> [STUDY TEXT]
+ + + +

You are tired of being Coronavirus cooped up, but you want to be socially responsible.  Your want to get outside and run or hop on the bike but how do the rules of social distancing apply to someone on the move?

A new study profiled in the UK Independent  finds that if you’re exercising outside you’ll want to stay even farther back than the recommended six feet.. Researchers from several universities found that standing six feet apart is “very effective” when standing still, either indoors or in calm weather, but it is inadequate when exercising in the direct path of other members of the public.

The data shows that the right distance for runners should be at least 13 feet clear when following one another, and fast cyclists should ride about 66 feet apart to avoid passing through “droplet clouds” from others exercising.

+ + + +

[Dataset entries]
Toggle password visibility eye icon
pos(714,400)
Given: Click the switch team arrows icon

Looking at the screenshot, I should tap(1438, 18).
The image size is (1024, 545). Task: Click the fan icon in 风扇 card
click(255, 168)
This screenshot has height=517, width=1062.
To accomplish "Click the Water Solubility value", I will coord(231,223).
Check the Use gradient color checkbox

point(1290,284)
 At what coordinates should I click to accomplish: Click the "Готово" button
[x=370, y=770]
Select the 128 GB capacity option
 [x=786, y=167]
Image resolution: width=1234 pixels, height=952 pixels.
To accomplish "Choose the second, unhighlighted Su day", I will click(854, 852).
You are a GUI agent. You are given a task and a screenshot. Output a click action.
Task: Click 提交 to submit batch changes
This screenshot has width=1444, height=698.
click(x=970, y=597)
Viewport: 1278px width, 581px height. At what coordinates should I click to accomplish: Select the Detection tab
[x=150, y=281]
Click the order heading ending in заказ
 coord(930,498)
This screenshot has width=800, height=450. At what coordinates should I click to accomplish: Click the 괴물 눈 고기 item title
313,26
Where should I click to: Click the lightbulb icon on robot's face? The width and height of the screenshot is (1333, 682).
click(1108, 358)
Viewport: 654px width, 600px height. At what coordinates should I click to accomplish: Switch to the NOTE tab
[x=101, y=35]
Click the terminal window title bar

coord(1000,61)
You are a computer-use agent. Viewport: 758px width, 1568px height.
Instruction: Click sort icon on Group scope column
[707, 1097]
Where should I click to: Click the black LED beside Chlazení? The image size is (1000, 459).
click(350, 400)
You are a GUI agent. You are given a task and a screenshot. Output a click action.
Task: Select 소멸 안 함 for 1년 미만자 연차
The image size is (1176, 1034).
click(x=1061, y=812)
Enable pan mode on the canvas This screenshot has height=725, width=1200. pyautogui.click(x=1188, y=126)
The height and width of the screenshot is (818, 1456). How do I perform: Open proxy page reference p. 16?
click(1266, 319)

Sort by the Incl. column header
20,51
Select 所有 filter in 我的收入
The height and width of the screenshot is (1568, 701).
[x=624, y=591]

+ + + +

> [TASKS TO PERFORM]
1. Set down the exercise-distancing text word for word, from "You are tired" up to and including "from others exercising.".
2. Resume the exercise-distancing text after its final sentence.
None of the items are needed.

> [ANSWERS TO THE TASKS]
1.
You are tired of being Coronavirus cooped up, but you want to be socially responsible.  Your want to get outside and run or hop on the bike but how do the rules of social distancing apply to someone on the move?

A new study profiled in the UK Independent  finds that if you’re exercising outside you’ll want to stay even farther back than the recommended six feet.. Researchers from several universities found that standing six feet apart is “very effective” when standing still, either indoors or in calm weather, but it is inadequate when exercising in the direct path of other members of the public.

The data shows that the right distance for runners should be at least 13 feet clear when following one another, and fast cyclists should ride about 66 feet apart to avoid passing through “droplet clouds” from others exercising.

2.
Study leaders warn of staying out of what is known as "the slipstream".  The slipstream is the zone that arises right behind a person when they are walking or cycling, and which pulls the air a bit along with this moving person and cyclists like to position themselves in the slipstream of others to reduce their air resistance. Auto racers call it drafting when they move into the lead car's slipstream but that is NOT where you want to be if there is a chance the leader has COVID-19 and may not know it!

Scientists say everyone who walks or runs has such a slipstream and no matter how that zone forms, droplets end up in the air stream. So researchers say it’s best to avoid that slipstream.”